[Begin MATERIAL PROVIDED]

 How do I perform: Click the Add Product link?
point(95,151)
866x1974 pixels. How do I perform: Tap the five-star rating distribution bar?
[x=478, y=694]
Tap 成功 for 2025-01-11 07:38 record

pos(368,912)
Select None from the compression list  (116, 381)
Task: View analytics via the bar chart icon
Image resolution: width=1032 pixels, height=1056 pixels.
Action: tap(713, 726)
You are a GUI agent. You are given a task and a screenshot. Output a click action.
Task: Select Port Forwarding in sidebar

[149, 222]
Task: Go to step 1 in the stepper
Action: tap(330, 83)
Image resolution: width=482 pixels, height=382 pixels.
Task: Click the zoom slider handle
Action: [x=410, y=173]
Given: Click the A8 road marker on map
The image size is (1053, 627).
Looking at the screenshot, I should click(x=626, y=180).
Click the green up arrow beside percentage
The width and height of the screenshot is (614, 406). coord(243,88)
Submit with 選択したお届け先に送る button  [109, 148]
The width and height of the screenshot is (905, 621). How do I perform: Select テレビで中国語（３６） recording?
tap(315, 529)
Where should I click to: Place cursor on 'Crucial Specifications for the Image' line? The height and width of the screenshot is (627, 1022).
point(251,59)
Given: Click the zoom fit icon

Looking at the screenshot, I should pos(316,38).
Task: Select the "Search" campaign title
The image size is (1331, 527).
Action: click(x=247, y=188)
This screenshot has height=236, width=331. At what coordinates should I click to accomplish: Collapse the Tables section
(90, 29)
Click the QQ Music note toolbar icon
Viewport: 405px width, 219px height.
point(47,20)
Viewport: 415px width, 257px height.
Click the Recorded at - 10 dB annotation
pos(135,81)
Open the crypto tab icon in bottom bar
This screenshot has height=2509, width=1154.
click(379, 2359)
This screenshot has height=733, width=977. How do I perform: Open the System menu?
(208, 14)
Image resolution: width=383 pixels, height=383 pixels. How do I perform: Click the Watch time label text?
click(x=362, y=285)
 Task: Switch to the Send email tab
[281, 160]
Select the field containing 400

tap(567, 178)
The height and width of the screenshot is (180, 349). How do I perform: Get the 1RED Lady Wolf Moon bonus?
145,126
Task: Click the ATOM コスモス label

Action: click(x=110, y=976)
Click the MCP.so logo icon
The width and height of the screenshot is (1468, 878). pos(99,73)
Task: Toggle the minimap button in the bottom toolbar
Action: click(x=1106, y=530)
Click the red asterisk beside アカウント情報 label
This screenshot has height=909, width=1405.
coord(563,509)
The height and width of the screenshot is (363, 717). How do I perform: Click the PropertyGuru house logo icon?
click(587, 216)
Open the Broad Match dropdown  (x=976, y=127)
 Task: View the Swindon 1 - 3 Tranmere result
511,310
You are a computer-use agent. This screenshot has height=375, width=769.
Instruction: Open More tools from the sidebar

[End MATERIAL PROVIDED]

**REQUIREMENT**
Pick out each line of the data above that contains the string "from", treating uppercase and lowercase letters as distinct.

**FINISHED TASK**
Select None from the compression list  (116, 381)
Instruction: Open More tools from the sidebar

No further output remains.